An old friend of mine recently moved back home to the UK. She had expected to slot right back into her old network of friends and family but found that she had changed more than she had thought whilst away. She felt that she wasn’t quite the same person she had been when she left. Her worldview and her values had become subtly different. A new friend told me that one of the hardest things about moving to the UAE is the feeling that she doesn’t quite know who she is anymore.
When I looked at my residence visa for the first time and saw myself described as a ‘housewife,’ thirty years of earning a living and feminist beliefs rose up and grabbed my throat and screamed ‘nooooooo…’ That’s not to say there is anything wrong with being a ‘house wife,’ it’s just that I had never defined myself that way before. It wasn’t who I was. I was a wife and a mother (albeit at long distance with my children at university) but now, what else? I started to ponder on how I was going to reconstruct my sense of myself in this new and very different place.
Research in this area suggests that it is our memories and the reactions of others and their expectations of us that are two of the central planks on which we construct our personal identities. Old friends have an established sense of who we are, and so help us to maintain our identities when those identities are under threat from new experiences.
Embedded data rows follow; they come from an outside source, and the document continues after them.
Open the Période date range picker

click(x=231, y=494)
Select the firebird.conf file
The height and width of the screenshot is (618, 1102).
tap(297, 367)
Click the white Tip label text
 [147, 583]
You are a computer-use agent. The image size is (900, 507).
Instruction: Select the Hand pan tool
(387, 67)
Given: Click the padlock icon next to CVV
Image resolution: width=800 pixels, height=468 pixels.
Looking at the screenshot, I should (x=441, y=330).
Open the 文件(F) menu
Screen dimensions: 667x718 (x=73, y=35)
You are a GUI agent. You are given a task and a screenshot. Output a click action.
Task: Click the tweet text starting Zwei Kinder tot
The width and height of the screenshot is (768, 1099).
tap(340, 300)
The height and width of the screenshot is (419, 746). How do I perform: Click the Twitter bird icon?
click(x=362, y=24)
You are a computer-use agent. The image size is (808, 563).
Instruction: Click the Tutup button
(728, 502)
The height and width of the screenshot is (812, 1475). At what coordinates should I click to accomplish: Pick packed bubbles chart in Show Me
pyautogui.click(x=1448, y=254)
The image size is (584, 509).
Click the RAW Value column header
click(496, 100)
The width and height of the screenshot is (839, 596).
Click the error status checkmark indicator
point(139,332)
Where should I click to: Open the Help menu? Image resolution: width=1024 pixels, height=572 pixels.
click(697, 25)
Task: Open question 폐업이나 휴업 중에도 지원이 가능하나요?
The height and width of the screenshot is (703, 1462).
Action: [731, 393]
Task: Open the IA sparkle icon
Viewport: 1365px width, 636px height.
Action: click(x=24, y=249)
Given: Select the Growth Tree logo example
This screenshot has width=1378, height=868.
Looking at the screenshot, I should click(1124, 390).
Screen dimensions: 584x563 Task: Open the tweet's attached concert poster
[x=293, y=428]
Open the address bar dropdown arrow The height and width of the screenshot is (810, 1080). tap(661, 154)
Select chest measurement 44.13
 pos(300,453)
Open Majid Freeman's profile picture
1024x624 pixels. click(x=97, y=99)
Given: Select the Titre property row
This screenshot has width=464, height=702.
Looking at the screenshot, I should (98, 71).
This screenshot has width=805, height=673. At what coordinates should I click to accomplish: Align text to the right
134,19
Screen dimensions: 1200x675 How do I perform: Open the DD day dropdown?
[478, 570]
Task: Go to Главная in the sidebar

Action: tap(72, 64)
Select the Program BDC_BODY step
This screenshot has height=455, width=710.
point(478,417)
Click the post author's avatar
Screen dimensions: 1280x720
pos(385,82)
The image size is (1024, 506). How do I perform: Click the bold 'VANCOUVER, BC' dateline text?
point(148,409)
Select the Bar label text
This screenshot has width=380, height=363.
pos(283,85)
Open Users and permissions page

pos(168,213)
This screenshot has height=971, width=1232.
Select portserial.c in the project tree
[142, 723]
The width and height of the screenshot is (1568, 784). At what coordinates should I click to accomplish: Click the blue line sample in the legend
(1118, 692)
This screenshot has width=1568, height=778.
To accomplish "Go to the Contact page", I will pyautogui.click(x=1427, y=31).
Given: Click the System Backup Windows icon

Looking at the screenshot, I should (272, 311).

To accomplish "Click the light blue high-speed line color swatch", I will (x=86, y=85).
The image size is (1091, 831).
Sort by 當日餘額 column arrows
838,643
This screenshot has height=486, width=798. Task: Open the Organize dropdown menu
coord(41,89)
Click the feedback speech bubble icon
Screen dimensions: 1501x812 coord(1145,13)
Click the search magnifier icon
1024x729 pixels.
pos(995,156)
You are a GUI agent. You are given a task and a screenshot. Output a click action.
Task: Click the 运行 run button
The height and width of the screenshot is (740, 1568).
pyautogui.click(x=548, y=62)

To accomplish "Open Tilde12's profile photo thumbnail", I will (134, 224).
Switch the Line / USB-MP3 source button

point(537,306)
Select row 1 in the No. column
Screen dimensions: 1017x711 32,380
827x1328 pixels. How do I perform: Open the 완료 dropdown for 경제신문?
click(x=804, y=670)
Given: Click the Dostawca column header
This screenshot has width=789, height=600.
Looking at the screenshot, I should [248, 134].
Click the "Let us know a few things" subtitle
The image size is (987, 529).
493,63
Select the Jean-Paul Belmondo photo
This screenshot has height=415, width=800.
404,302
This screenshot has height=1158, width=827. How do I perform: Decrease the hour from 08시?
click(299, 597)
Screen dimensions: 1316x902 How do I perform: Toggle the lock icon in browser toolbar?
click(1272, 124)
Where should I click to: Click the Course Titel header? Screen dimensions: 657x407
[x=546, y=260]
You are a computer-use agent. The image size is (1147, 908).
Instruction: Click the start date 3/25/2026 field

Moving to a new country implies that old friends are in short supply. Facing everyday challenges can leave us feeling less competent, less useful and more dependent on our spouses than ever before. And no one’s around to remind us that this is just a passing phase that most expats go through. Not knowing the rules result in our feeling foolish. Not knowing how to do ‘simple’ things like understanding people talking on the phone, and trying to get a word in edge-wise can lead to frustration. Remember that sense of incompetency, which overtook you when you passed the phone to your husband to get him to deal with it? Add to that is the discovery that his phone pings every time you spend any money on a credit card and you start to feel that, like Alice, you have fallen down that rabbit hole. What happened to that competent independent woman you used to be?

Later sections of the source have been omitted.